Eine Aussage, die im Jahr 2013 natürlich erschreckt. Schlafen Sachsens Kommunen in Sachen Internetsicherheit tatsächlich den Schlaf des Gerechten? Oder kommen da Cyber-Angriffe neuer Qualität? Solche, wie sie derzeit in den internationalen Nachrichten Furore machen: Mal sollen es nordkoreanische Hacker sein, die südkoreanische Systeme angreifen, mal israelische, die iranische Industrieanlagen angreifen, mal chinesische, die in Militärnetze der USA eindringen. Keine Frage: In einer weltweit vernetzten Informationslandschaft, ist dergleichen fast zwangsläufig.

Dazu kommen diverse Hacker, die sich in Regierungsnetze einklinken – mal um Dokumente zu knacken, die sie für wichtig halten und dann veröffentlichen – wie auf Wikileaks. Mal sind es aber auch Leute, die dubiose politische Ansichten vertreten und Schaden anrichten wollen. Egal, welche Folgen es hat. Und wenn man Zugriff auf sensible Versorgungsstrukturen bekommt, kann man nicht nur großen Schaden anrichten, man kann auch Regierungen erpressen.

Das ist wohl das, was Markus Ulbig Sorgen bereitet: “Die Kommunen bilden das Rückgrat für ein digitales und vernetztes Sachsen. Ich denke hier besonders an die kritische Infrastruktur. Nicht auszudenken, wenn Angreifer bspw. die Strom- oder Wasserversorgung von Großstädten lahmlegen oder Verkehrsleitsysteme übernehmen.
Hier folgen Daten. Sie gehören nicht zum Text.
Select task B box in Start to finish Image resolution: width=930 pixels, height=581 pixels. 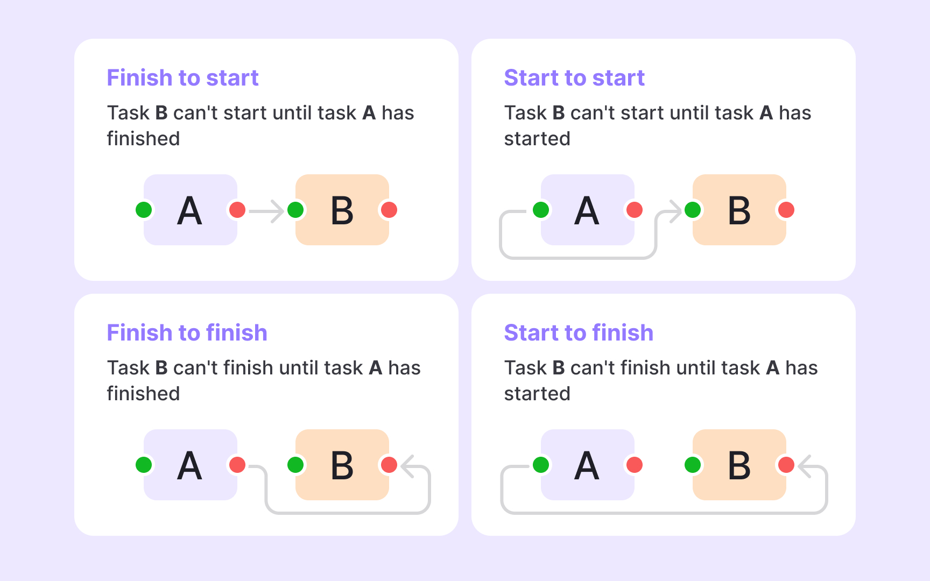click(x=739, y=465)
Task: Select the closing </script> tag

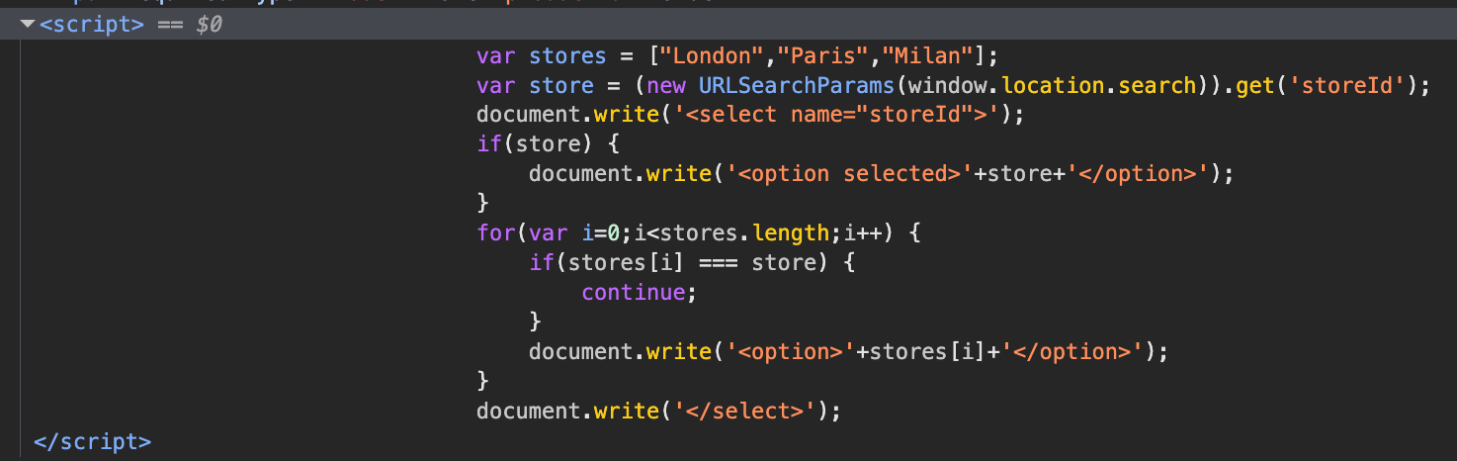Action: click(92, 441)
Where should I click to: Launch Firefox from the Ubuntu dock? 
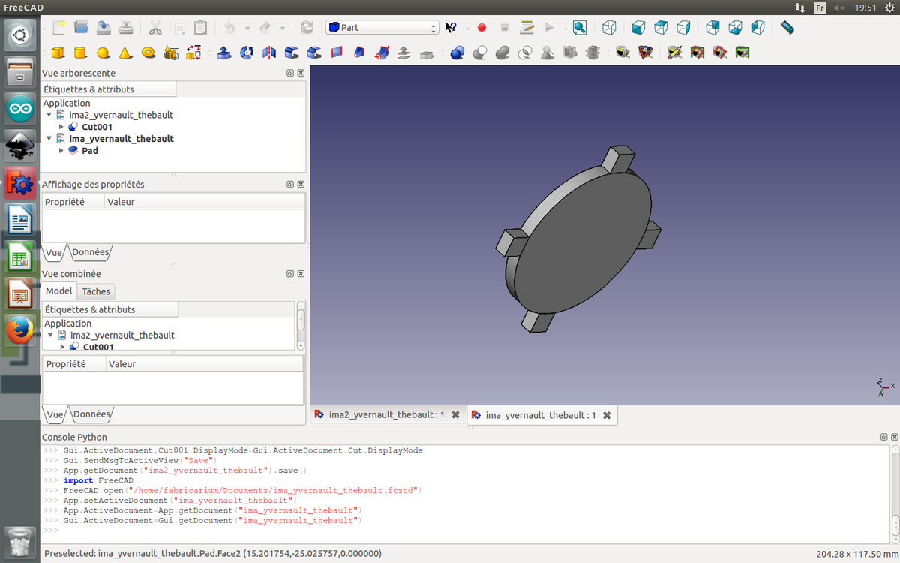click(x=20, y=330)
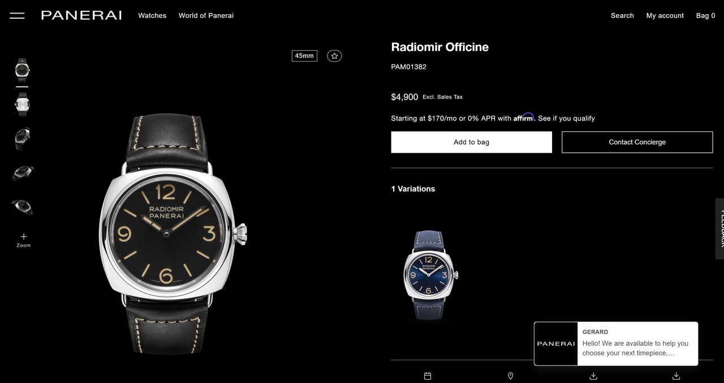Click the first download icon
Image resolution: width=724 pixels, height=383 pixels.
593,376
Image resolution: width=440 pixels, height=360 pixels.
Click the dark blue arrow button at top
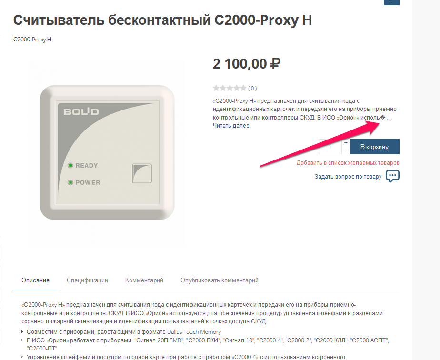391,2
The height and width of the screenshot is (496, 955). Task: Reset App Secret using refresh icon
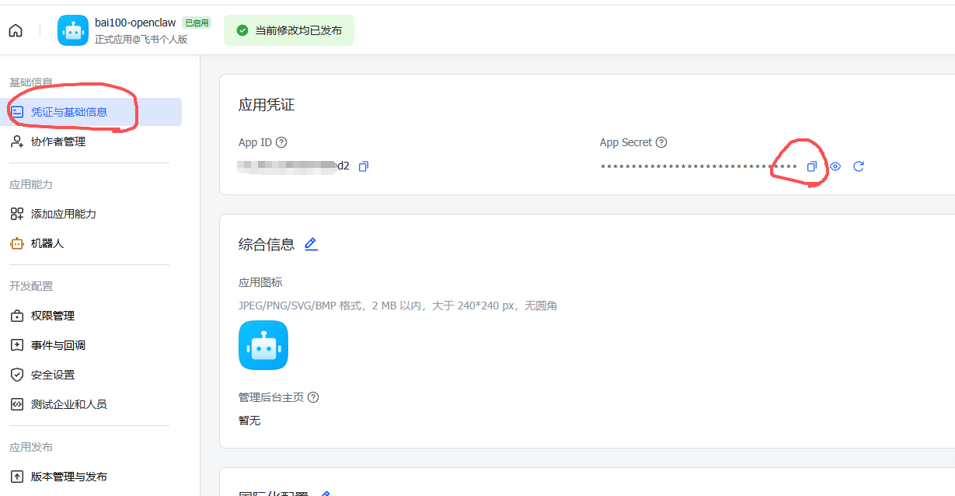(x=859, y=166)
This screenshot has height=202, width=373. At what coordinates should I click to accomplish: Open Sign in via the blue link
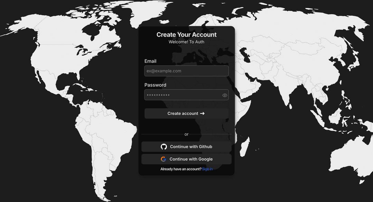(x=207, y=169)
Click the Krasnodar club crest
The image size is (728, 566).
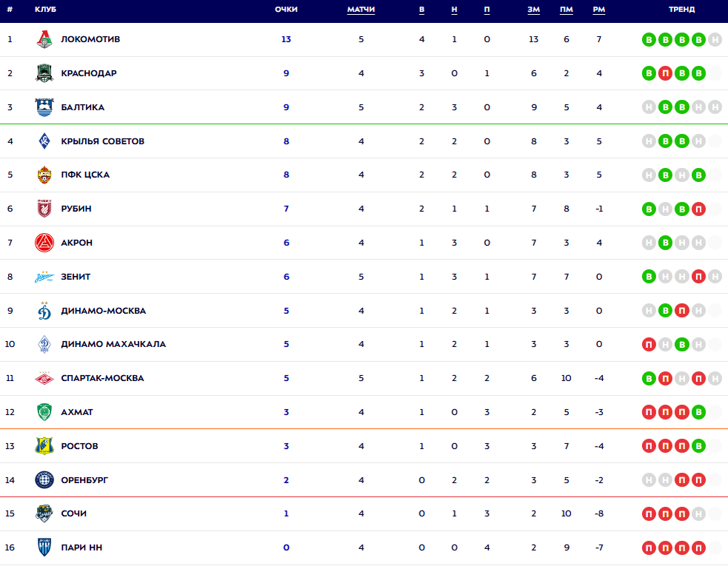[x=45, y=73]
Cybersicherheit ist für mich der Standortfaktor der Zukunft!”

“In einer dreistufigen Awareness-Kampagne wird es zunächst Regionalkonferenzen zur Sensibilisierung der kommunalen Entscheidungsträger geben”, teilt das Ministerium mit. Und zeigt, dass man nicht wirklich lange nachdenkt, wenn man solche Meldungen raushaut. “Awareness-Kampagne” – eigentlich “awareness campaign” – bedeutet auf deutsch zum Beispiel entweder Medienkampagne (was es in diesem Fall nicht ist) oder Sensibilisierungs-Kampagne.

In diesem Zusammenhang ist mit “awareness” eher das Bewusstsein gemeint. Eine Kampagne also, um das Thema ins Bewusstsein der Kommunen zu rücken.Dass es erst solch einer Kampagne bedarf, klingt zumindest seltsam. Aber das gehört wohl zu den Jobs eines Innenministers: auf die große Trommel hauen. Denn so ähnlich hat sich Ulbig zum Thema schon mehrfach geäußert.

Im Januar, nach der 4. Sitzung des Arbeitskreises, zum Beispiel so: “Die Menschen können durch gezielte Cyberangriffe in Gefahr geraten. Nicht auszudenken, wenn Angreifer beispielsweise die Strom- oder Wasserversorgung von Großstädten lahmlegen oder Verkehrsleitsysteme übernehmen. Spätestens seit Stuxnet, Flame und Red October wissen wir: Hacker- und Spionageangriffe sind sehr real und keine Science-Fiction. Auf solche Szenarien müssen wir vorbereitet sein.”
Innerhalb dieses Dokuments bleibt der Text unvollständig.